Our work focuses on improving the existing refiner module, which is crucial in correcting inaccuracies in the fused 3D volume but has limitations in capturing intricate object details and maintaining high recall rates. By introducing a multi-head attention mechanism within the refiner module, we significantly enhanced the model’s capability to predict more precise object boundaries, leading to a more accurate and detailed 3D reconstruction. This integration showcases the effectiveness of attention mechanisms in advancing deep learning models for 3D reconstruction tasks.

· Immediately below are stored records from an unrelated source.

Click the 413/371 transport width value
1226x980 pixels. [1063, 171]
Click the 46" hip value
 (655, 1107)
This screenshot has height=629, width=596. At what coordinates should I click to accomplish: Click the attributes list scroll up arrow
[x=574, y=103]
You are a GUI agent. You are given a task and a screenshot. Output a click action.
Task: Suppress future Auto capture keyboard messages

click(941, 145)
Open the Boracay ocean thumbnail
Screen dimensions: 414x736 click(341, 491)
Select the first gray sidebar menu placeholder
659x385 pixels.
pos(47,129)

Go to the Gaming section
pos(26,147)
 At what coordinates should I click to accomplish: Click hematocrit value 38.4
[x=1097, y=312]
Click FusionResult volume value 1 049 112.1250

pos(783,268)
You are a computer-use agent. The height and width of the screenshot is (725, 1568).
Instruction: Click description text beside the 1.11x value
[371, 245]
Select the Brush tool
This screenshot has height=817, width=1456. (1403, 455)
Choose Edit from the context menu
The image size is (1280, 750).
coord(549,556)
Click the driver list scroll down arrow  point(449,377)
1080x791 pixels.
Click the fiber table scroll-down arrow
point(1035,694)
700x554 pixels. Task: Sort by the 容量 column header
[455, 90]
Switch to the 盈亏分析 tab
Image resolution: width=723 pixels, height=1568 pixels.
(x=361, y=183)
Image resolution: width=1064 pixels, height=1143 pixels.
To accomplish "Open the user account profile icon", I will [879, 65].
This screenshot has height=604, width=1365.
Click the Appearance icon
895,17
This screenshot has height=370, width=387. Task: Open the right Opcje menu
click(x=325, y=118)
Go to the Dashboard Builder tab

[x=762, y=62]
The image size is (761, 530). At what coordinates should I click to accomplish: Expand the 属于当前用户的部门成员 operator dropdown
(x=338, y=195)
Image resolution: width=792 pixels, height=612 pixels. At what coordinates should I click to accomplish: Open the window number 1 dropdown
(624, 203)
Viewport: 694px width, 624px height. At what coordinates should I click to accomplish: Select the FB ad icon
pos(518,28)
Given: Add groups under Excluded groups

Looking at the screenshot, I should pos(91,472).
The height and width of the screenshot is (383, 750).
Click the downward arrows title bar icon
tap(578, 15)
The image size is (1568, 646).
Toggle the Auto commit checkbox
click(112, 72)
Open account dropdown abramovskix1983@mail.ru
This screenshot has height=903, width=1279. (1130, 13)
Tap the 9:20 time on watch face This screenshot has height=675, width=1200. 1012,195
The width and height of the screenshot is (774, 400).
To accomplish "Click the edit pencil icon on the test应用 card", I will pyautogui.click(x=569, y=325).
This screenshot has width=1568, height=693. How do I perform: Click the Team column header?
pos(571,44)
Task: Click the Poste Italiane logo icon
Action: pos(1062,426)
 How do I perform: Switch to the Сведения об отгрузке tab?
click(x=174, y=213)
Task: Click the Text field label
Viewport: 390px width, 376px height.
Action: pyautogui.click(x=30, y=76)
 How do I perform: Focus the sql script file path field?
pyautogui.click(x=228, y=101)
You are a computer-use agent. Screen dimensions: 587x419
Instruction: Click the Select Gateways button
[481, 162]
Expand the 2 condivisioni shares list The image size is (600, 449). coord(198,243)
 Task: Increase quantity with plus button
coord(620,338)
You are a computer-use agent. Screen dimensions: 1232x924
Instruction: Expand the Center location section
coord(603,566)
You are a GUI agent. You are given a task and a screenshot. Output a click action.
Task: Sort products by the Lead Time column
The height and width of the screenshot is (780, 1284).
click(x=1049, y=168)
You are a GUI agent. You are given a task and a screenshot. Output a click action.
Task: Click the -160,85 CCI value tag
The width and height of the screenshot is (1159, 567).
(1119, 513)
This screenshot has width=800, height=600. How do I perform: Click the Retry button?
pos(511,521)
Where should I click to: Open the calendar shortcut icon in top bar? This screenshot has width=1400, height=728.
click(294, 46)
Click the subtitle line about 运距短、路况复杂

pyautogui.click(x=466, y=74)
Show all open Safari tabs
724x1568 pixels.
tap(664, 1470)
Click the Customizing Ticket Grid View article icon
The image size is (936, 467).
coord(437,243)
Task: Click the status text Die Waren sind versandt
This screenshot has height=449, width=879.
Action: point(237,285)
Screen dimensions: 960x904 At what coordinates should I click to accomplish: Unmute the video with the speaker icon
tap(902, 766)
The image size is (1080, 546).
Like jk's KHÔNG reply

3.2. Multi-head Attention Refiner

Eqs. 2, 3, and 4 represent the mathematical formulation of the mechanism of self-attention in our Multi-head Attention Refiner. Equation (2) indicates a linear transformation to generate the query vector (Q), the key vector (K), and the value vector (V). Equation (3) represents the computation of attention weights in self-attention. Finally, Equation (4) denotes the final output, which is the product of the attention weights and the value vectors. The architectural update from a standard refiner to one enhanced with multi-head attention is visually summarized in Figure 2, underscoring the refinement process in our proposed model. This integration of attention mechanism enables the refiner to focus on the most informative parts of the 3D volume, resulting in a more accurate reconstruction as shown in our output in Figure 5.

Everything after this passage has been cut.